Thinking Beyond the Basic MSSP

Managed Security Services Providers (MSSPs) are great. They help SecOps teams focus on important security tasks by taking over routine operations like monitoring firewalls and so forth. The nature of the threat environment, however, makes it necessary to think beyond the basic MSSP in certain cases.

Eldon Sprickerhoff, Founder and Chief Innovation Officer at eSentire

I spoke recently with Eldon Sprickerhoff, Founder and Chief Innovation Officer at eSentire. eSentire is a managed detection and response service that leverages Machine Learning (ML) to detect cyber attacks that are hard to spot with standard SecOps tools and processes. Sprickerhoff shared an example of how ML can make a difference in threat detection.

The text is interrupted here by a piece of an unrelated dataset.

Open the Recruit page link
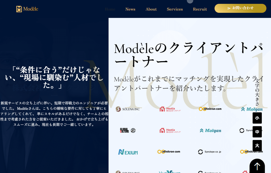The image size is (271, 173). click(x=200, y=9)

He talked about PowerShell, Microsoft’s task-based command-line shell and scripting language. Built on .NET, PowerShell exists on every Microsoft Windows instance. It’s a useful tool for administrators. From a security perspective, however, this pervasiveness is a weakness. “PowerShell can be incredibly granular,” Sprickerhoff said. “There’s also a ton of PowerShell traffic on the networks, so it’s a lot to parse. You can obfuscate code in PowerShell easily, encoding in octal [base 8]. This makes it possible to hide malware very effectively in PowerShell.”

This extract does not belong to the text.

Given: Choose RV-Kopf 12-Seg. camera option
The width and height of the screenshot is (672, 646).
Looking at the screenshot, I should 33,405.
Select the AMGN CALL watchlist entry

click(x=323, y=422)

eSentire has witnessed a big increase in PowerShell-based attacks in the last year or two. They see process tunneling within Microsoft apps, e.g. load redirects running inside a legitimate-looking app. Such attacks are quite difficult to detect. To mitigate the PowerShell risk, Esentire does a complete packet search. Then, they looked at an enormous amount of PowerShell code. Using ML, they developed a model that spots potential malware.

They nicknamed the PowerShell detection analysis project “Blue Steel,” after the movie Zoolander with Ben Stiller. Blue Steel reviewed commands in PowerShell and found an attack on Kaseya’s Virtual Systems Administrator (VSA) at several eSentire customer sites. The attacker had seen an opportunity in Kaseya’s endpoint updating process and used PowerShell to embed the Monero crypto mining malware on the endpoints. eSentire Blue Steel detected the attack and disclosed it to Kaseya, which has remediated the vulnerability.

The Blue Steel/Kaseya case illustrates how challenging it can be to detect stealthy attacks. A basic MSSP is usually not equipped to do this, nor is it paid to look this deeply into threats in its standard contracts.  Rather, they need tools, or perhaps partners, who can augment basic SecOps services to provide the kind of highly sophisticated threat detection that today’s cyber risk landscape demands.